======== Task input

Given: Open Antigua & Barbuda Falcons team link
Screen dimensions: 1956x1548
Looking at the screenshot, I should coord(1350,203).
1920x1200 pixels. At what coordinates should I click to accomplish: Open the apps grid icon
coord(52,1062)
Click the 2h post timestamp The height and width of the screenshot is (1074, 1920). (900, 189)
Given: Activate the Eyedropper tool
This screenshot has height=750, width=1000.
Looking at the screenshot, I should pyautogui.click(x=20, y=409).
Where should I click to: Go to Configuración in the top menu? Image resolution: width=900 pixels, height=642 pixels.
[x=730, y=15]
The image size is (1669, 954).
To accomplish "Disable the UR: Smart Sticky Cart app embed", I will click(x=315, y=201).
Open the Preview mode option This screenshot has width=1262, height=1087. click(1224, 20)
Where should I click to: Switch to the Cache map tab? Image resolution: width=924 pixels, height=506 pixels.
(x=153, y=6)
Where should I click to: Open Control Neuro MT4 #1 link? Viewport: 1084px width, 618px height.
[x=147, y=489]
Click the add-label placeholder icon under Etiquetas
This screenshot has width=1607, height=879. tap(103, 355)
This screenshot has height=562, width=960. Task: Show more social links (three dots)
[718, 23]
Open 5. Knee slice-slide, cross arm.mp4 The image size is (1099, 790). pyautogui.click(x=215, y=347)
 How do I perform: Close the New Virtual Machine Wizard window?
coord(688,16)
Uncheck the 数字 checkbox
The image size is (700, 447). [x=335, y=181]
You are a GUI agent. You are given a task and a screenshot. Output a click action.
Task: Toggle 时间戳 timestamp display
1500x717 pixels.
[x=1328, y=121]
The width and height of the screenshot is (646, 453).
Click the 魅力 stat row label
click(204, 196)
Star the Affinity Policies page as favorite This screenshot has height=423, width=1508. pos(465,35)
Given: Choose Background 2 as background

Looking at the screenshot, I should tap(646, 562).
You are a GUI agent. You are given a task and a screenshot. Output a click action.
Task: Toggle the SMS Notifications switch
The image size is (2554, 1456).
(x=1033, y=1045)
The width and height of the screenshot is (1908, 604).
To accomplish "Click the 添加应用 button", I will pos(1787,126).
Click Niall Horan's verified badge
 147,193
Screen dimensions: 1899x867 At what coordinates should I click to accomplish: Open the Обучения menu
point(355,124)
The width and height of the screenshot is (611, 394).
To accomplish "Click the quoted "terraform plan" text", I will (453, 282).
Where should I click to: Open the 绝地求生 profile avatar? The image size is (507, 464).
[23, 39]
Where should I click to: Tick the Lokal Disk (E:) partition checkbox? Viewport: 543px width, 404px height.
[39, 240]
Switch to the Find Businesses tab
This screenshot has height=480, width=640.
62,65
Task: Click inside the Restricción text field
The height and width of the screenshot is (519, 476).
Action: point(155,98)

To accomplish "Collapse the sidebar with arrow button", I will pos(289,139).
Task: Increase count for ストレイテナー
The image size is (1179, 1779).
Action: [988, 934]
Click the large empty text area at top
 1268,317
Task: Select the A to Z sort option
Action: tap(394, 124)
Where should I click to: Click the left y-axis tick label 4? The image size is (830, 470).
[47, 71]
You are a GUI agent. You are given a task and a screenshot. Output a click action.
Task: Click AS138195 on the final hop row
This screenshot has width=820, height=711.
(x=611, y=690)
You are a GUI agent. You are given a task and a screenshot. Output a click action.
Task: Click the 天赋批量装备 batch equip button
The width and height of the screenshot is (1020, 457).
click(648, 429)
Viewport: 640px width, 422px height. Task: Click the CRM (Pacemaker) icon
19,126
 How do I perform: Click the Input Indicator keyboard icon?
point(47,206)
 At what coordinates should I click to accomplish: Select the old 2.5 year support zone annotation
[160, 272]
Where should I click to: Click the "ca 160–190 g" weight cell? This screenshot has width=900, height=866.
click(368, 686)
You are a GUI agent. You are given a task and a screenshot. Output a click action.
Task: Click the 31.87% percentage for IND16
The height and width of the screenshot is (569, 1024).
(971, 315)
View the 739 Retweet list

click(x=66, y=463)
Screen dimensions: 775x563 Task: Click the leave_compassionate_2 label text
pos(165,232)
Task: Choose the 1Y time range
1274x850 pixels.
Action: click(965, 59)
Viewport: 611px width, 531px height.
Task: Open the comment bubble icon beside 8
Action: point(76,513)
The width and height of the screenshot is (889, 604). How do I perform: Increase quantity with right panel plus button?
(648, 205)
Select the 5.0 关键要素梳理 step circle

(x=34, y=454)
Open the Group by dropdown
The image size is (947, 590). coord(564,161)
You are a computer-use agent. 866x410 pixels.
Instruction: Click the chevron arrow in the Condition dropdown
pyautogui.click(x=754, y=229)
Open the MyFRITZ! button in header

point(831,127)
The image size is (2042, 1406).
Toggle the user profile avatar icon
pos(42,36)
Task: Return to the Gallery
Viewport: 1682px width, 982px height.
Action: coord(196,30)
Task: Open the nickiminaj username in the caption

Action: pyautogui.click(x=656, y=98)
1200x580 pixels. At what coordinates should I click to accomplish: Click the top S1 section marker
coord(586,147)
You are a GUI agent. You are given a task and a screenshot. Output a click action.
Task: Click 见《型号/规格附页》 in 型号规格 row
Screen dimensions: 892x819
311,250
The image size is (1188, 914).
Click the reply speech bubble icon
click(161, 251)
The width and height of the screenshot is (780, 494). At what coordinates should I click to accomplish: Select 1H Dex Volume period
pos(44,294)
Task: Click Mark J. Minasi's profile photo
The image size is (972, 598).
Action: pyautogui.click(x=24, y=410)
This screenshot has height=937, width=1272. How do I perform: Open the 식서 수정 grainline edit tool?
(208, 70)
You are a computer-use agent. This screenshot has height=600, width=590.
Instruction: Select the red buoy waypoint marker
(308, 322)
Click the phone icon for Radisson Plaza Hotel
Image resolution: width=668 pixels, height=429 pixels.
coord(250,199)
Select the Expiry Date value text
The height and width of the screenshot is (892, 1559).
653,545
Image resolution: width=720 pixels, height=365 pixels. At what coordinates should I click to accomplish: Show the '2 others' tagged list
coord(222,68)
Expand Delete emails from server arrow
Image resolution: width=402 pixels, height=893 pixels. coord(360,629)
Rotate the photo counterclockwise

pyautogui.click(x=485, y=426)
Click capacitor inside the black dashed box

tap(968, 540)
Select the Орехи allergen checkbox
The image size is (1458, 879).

================

> _Exercise brief_
Reproduce each line of the entries in which the word "timestamp" is found.

> _Answer box_
Click the 2h post timestamp The height and width of the screenshot is (1074, 1920). (900, 189)
Task: Toggle 时间戳 timestamp display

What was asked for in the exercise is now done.